Short version: There is no proper backprop over time (hidden states act like they were observations).

If there are no more questions related to this, you can close this issue.

Hi, @Miffyli

I've read these discussions you referred to. If I understand you right, you mean we don't propagate gradients over time as we generally do in NLP. This, however, does not seem to be consistent with this code, which only stores states at the beginning of each run.

I've also read this pull request, which implemented what you said and demonstrated that treating RNN states as a part of input yields good results. But I'm still not fully convinced: If we treat each time step separately, how can the RNN learn useful information that influences subsequent decisions?

@xlnwel

I have been terribly mistaken. Now that I look at it, it indeed seems to do backprop through time over the gathered rollout (n_steps). I have no idea what I was thinking when I wrote those comments. Thanks for pointing this out!

Hi, @Miffyli

Well, then do you know how PPO handles episodes with different lengths? For example, when we run n environments in parallel for n_steps steps, but some environments terminate earlier than the others. How should we deal with such situations?

The rollouts can cross episode boundaries, in which case mask variables are used to tell the network to reset the hidden state to zeros.

Hi, @Miffyli

I can make this strategy work when the agent interacts with the environment, but how can it applies to the training time, when LSTM requires batches of fixed length sequences to train?

I am not sure what is the confusion here. During training time, the code collects n_steps from all environments, regardless if the episodes ended, and trains using those (fixed length) trajectories.
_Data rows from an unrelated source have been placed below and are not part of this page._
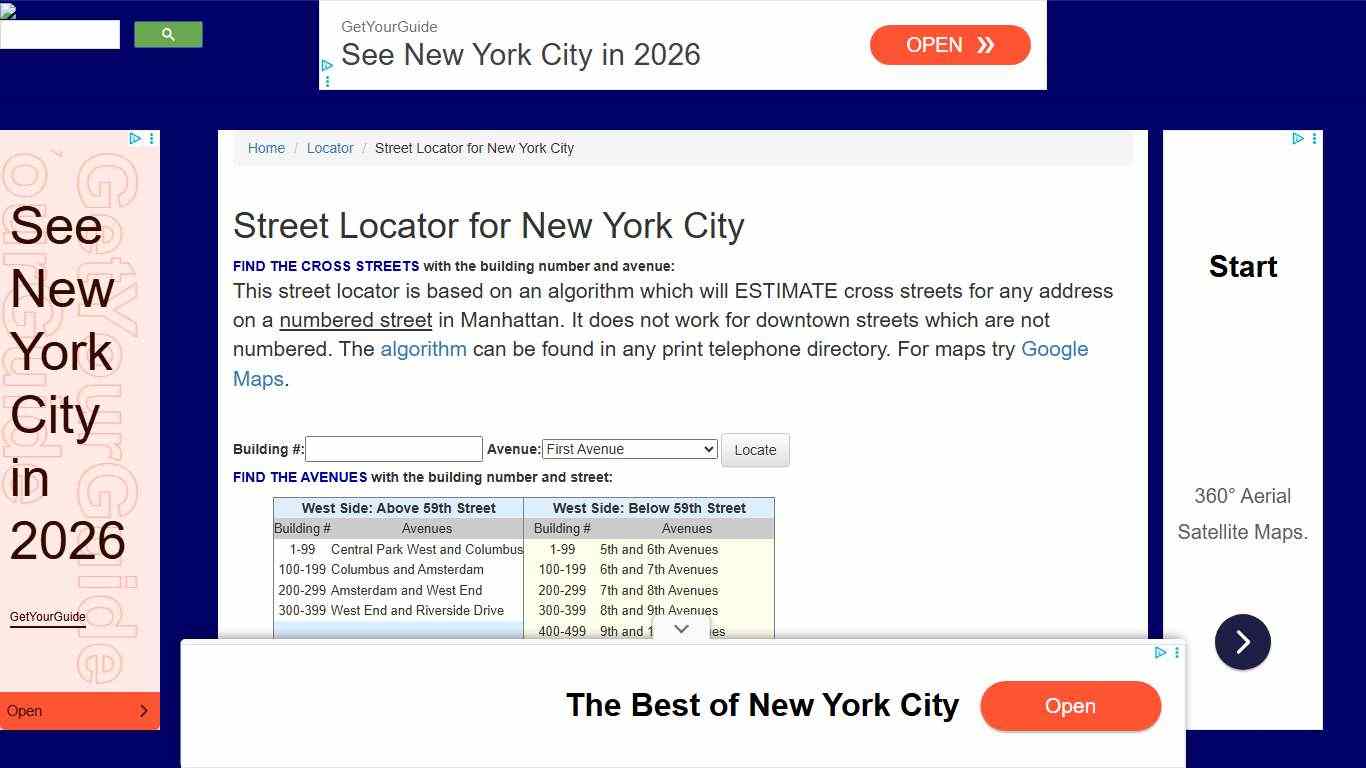This screenshot has height=768, width=1366.
Task: Open the GetYourGuide link in the left ad
Action: point(47,617)
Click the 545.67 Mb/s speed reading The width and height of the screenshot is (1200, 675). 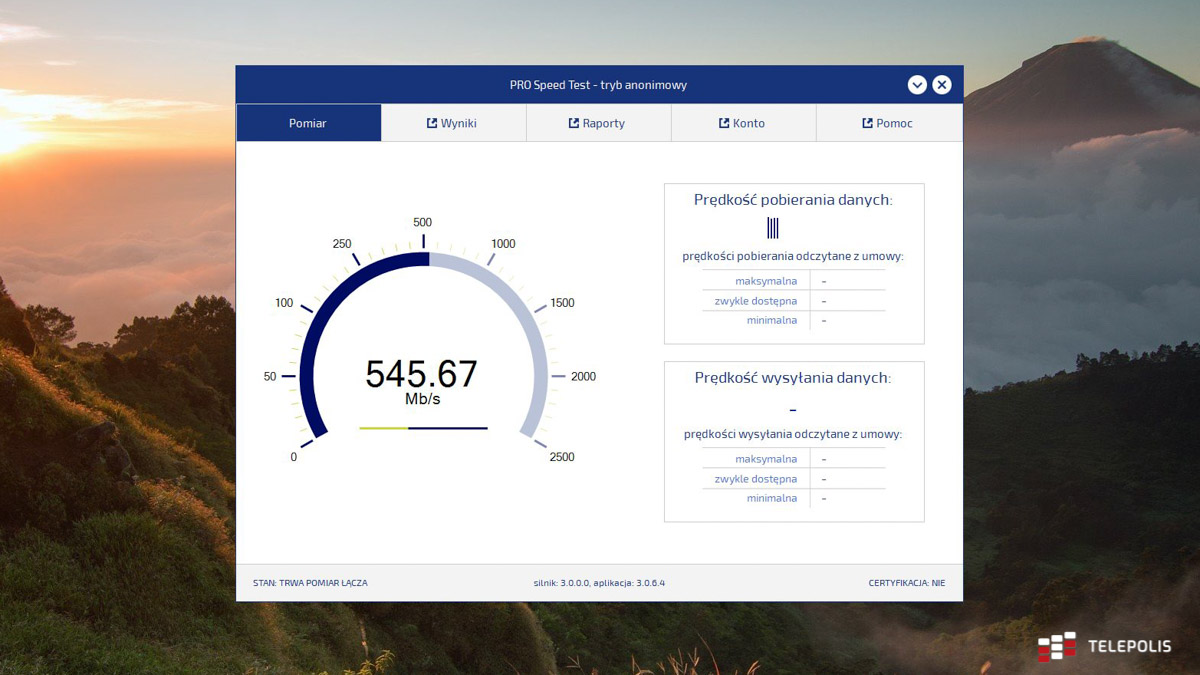tap(421, 375)
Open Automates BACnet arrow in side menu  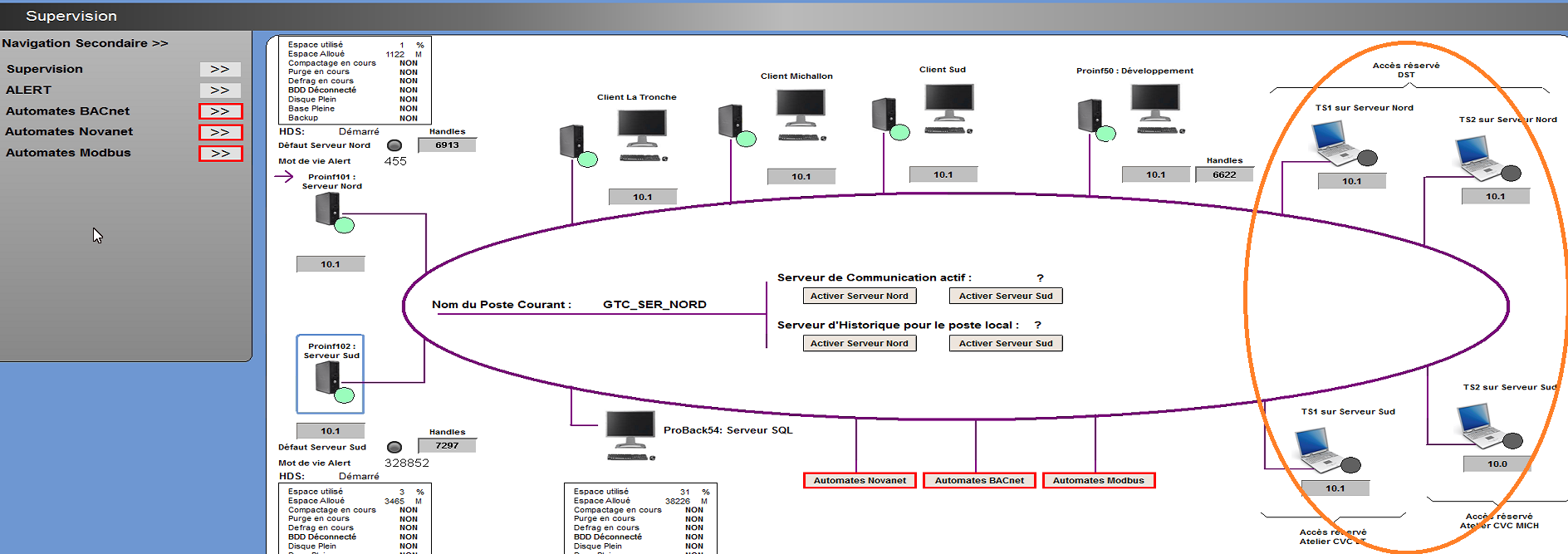(x=220, y=111)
If episode ended in one of the trajectories, it just means the mask is true, and this resets the hidden state during the training process.

(PS: I still have to triple-check this to make sure I do not talk from my butt this time)

Hi, @Miffyli

If we want to reset the hidden state at the training time, do we need to manually define a LSTM ourself? As far as I know, none of the off-the-shelf LSTM supports changing a single hidden state at the training time.

The simplest way to do that is to provide done=True from the environment, but naturally this causes other things (episode ends, etc etc). If that does not work for you, then you have to modify the code a bit. You do not have to create a new LSTM, but you have to modify the code to provide mask=True when you want the hidden state to be reset. You could, for example, return this information in the info dict of the environment here, build a separate list of "masks", return that to PPO2 training code and use those instead of episode-dones to mask hidden states. By default, dones are renamed to masks here.

Hi, @Miffyli

Do you mean to set mask=True after the episode is finished, i.e. done=True? If that's what you mean, what should we do when the episode is finished? For example, if we set nsteps=100 but some trajectory is finished at 50 steps, then, for that trajectory, do you think if we should reset the corresponding environment? Currently, my solution is not to reset the environment even after it emits the done signal and apply mask to the loss so that the part after the done signal does not contribute to the gradients. However, I found this method is unstable sometimes. Furthermore, I've also experimented two different training processes. The first is to run N environments in parallel, and train PPO after all environments are done. The second is to train PPO immediately after nsteps, which is much smaller than the length of an episode. I was expecting the second one to perform better, but the experiments suggested that the first was much more stable, which is so confusing to me. The environment I used to experiment is BipedalWalker from gym, of which the episodic length can vary from tens of steps to 1600 steps.

Yes, that is what I meant. This is done by default already (when episode terminates, start with fresh hidden state), except that you end episodes when you want to reset hidden states. _However_, it is not the cleanest solution, as ideally you would only reset hidden states at the beginning of episodes (when the game really starts from zero).

Sounds like this is going to the "what is the right way of training LSTMs with RL" territory, and I do not think there is any clear answer to this (e.g. R2D2 paper presents some approaches in the case of DQN). Your best bet is to try out different approaches and see what works.

Hi @Miffyli

I've read R2D2, which experiments initial hidden states and burn-in method. But those are for off-policy methods, where a batch of nsteps sequence does not necessarily come from the most recent policy. In that case, we can easily make sure all sequences are of length nsteps. For on-policy methods, such as PPO, we will meet episodes of different lengths, which is exactly what I'm confused now. Maybe I have to do more experiments to find it out.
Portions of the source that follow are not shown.